Problem - Each line from the one holding "Open the 了解更多 link" to the last line below must be restated word for word, and no picture may be included.

Saved data entries:

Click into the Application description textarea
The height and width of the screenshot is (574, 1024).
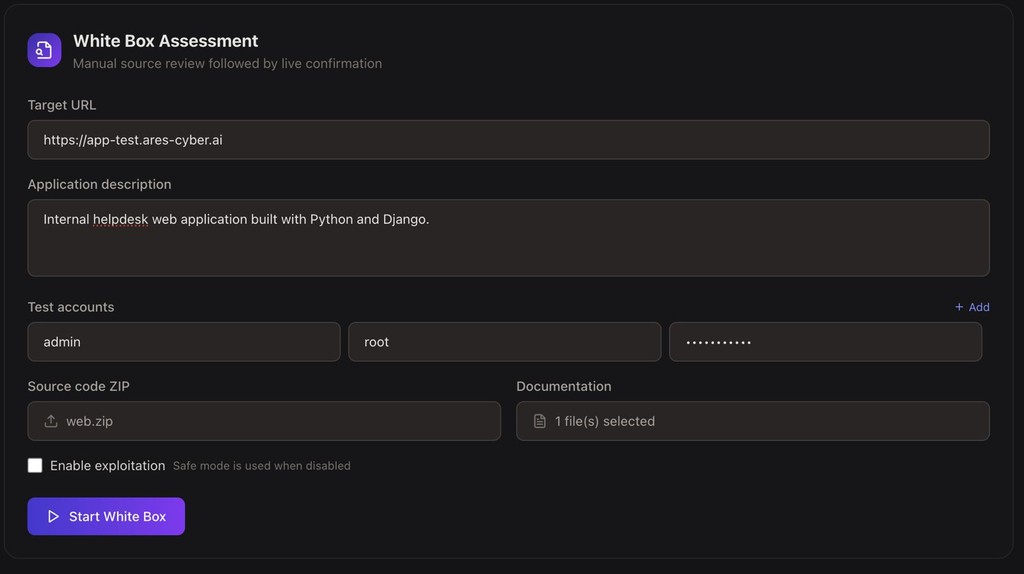[x=509, y=238]
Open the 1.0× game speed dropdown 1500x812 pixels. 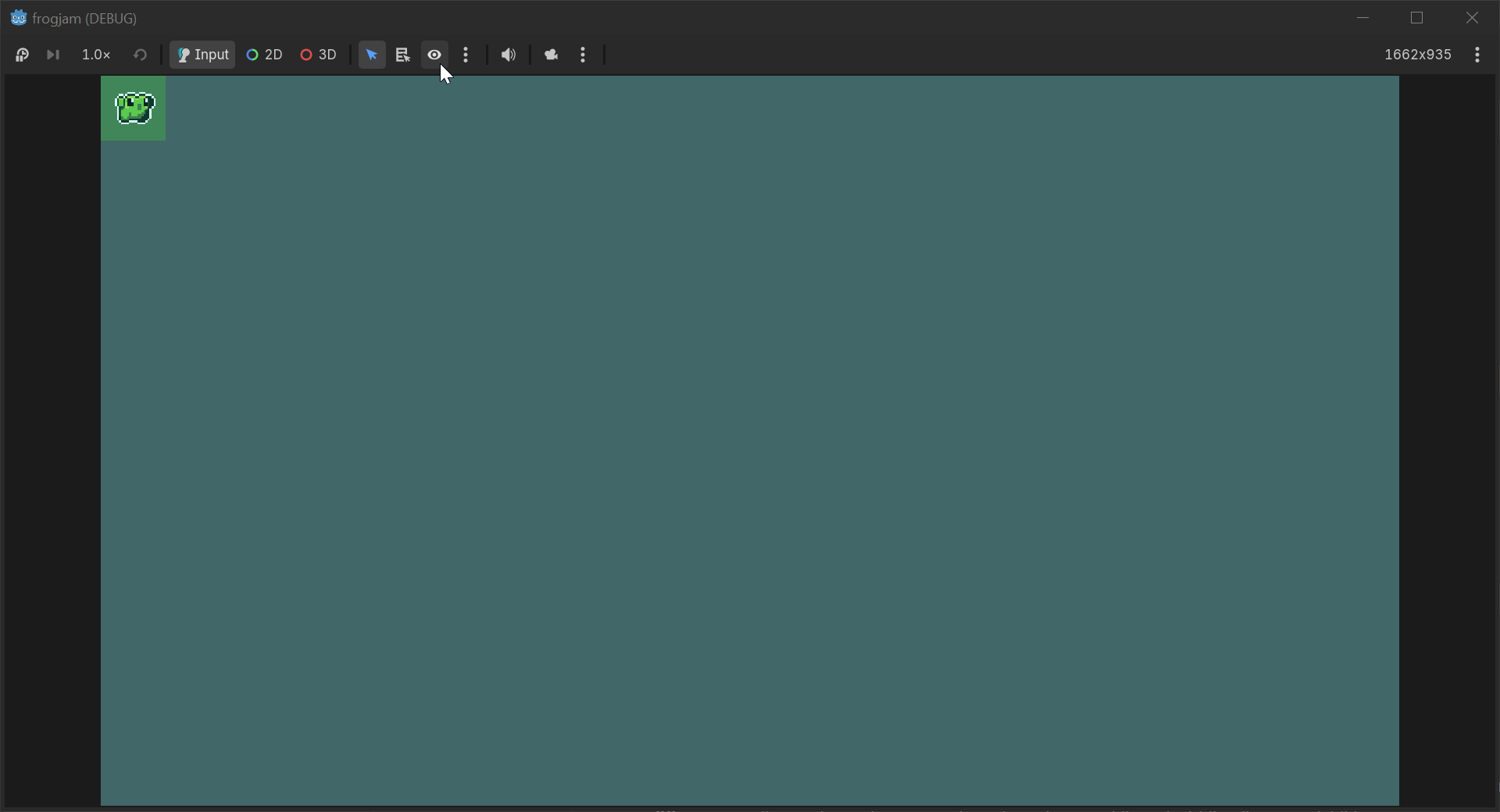click(96, 55)
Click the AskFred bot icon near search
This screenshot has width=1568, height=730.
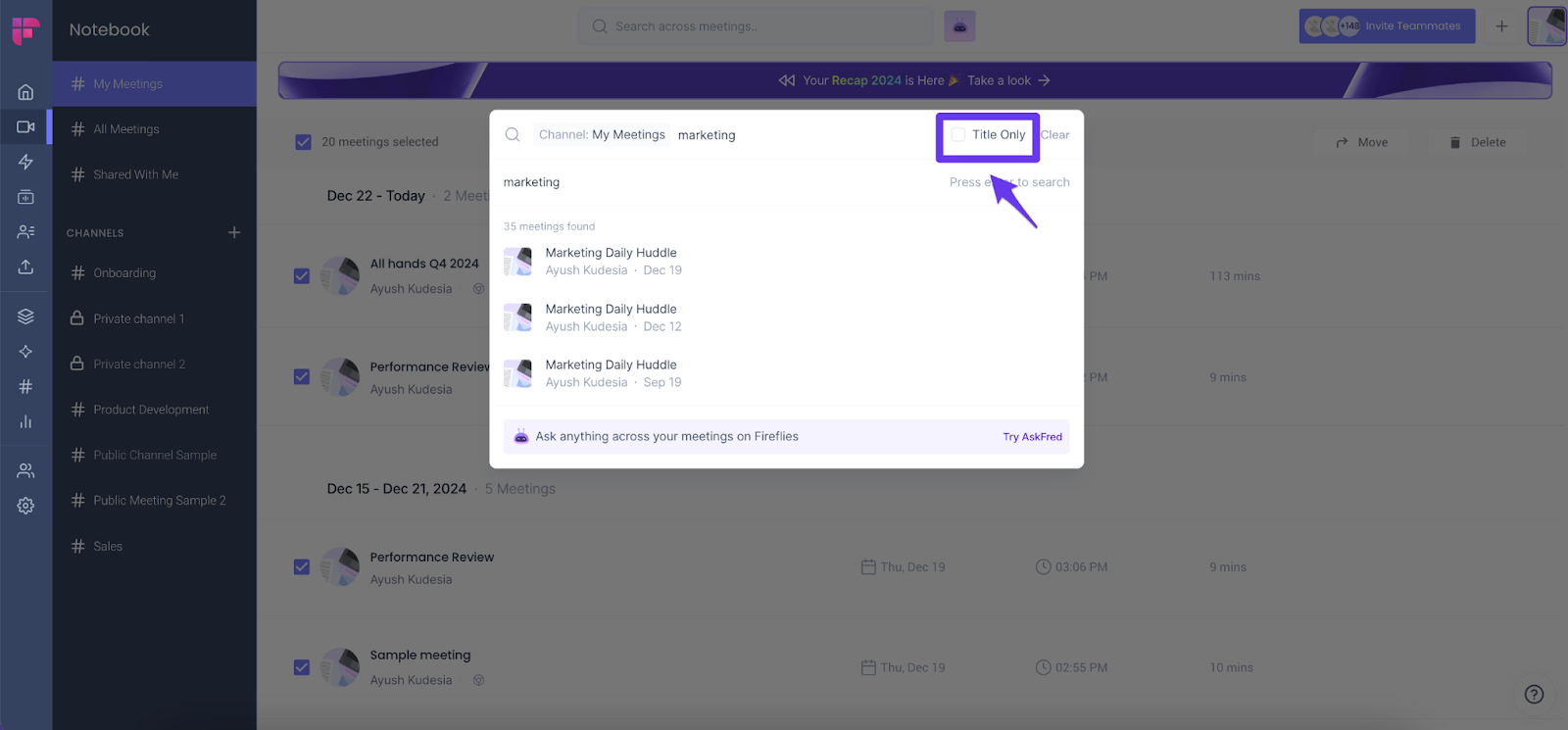coord(959,26)
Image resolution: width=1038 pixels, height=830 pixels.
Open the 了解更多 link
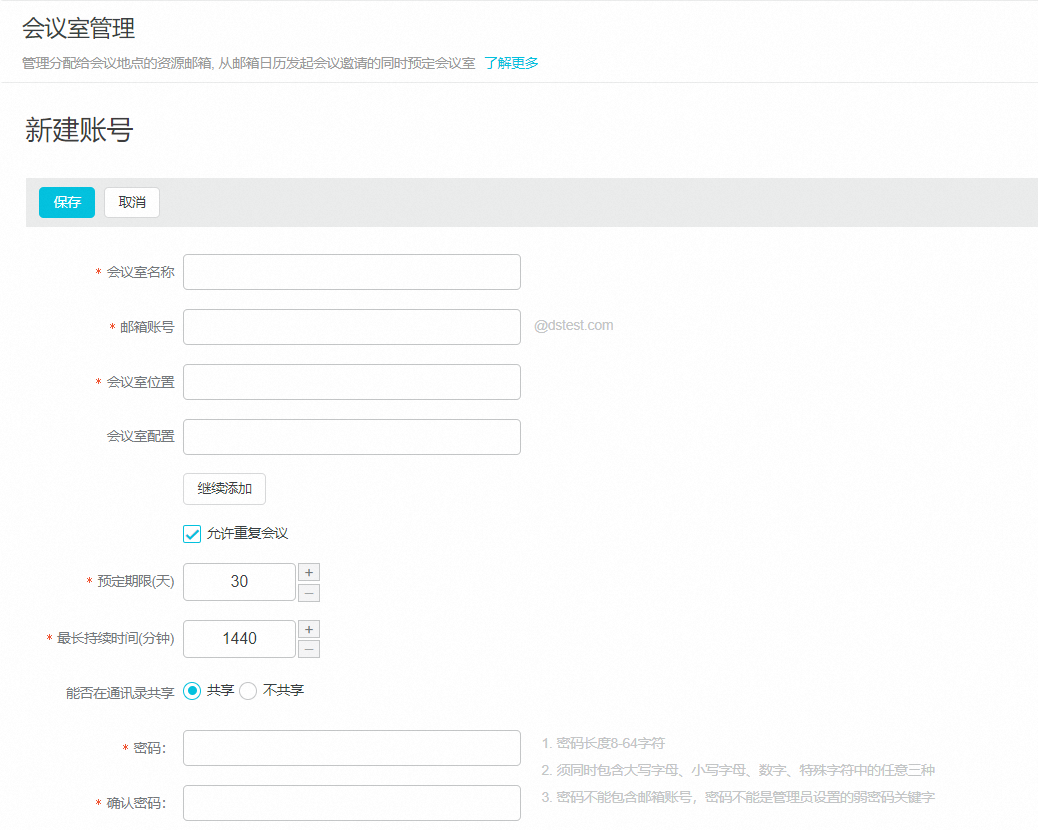pos(511,63)
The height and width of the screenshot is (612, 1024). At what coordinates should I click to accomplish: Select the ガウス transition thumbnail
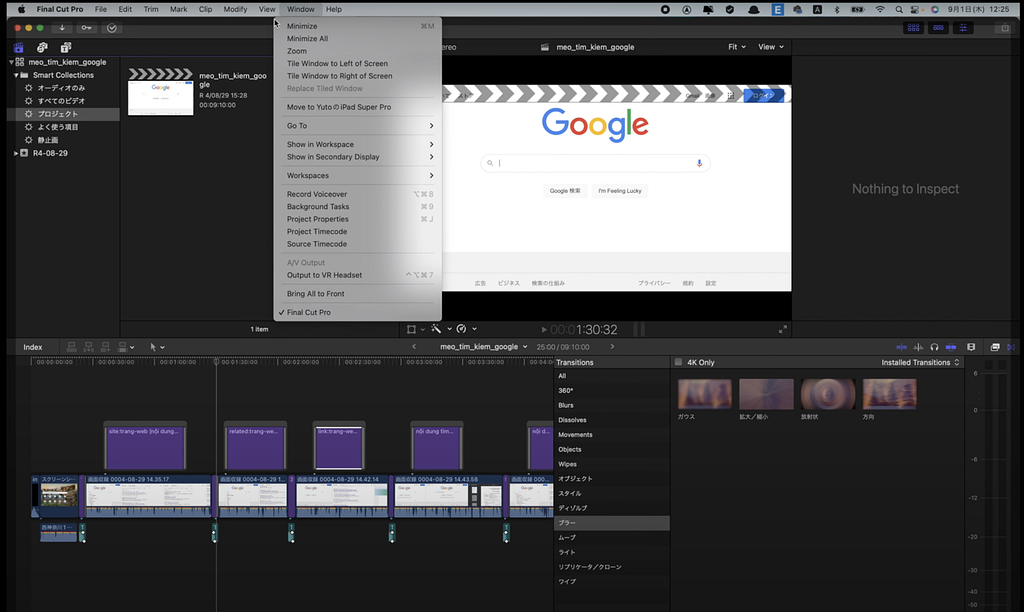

Solution for this exercise -
Open the 了解更多 link
pos(511,63)
The height and width of the screenshot is (612, 1024). At what coordinates should I click to accomplish: Select the ガウス transition thumbnail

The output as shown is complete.